Top of Supplied records

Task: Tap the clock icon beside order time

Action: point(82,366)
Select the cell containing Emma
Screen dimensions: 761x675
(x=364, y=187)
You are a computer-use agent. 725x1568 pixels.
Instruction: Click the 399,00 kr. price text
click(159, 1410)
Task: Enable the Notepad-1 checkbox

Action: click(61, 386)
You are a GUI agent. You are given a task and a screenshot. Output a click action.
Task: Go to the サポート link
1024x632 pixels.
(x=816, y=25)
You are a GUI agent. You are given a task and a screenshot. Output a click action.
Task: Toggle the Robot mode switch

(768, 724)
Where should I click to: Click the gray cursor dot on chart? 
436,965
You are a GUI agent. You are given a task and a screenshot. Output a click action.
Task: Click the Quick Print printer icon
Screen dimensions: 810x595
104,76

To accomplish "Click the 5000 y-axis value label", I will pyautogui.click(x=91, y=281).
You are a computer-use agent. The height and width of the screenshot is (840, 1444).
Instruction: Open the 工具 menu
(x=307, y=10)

Bottom of Supplied records

What to work on >> The records above must be repeated exactly, in their entirety.

Task answer >>
Task: Tap the clock icon beside order time

Action: point(82,366)
Select the cell containing Emma
Screen dimensions: 761x675
(x=364, y=187)
You are a computer-use agent. 725x1568 pixels.
Instruction: Click the 399,00 kr. price text
click(159, 1410)
Task: Enable the Notepad-1 checkbox

Action: click(61, 386)
You are a GUI agent. You are given a task and a screenshot. Output a click action.
Task: Go to the サポート link
1024x632 pixels.
(x=816, y=25)
You are a GUI agent. You are given a task and a screenshot. Output a click action.
Task: Toggle the Robot mode switch

(768, 724)
Where should I click to: Click the gray cursor dot on chart? 
436,965
You are a GUI agent. You are given a task and a screenshot. Output a click action.
Task: Click the Quick Print printer icon
Screen dimensions: 810x595
104,76

To accomplish "Click the 5000 y-axis value label", I will pyautogui.click(x=91, y=281).
You are a computer-use agent. The height and width of the screenshot is (840, 1444).
Instruction: Open the 工具 menu
(x=307, y=10)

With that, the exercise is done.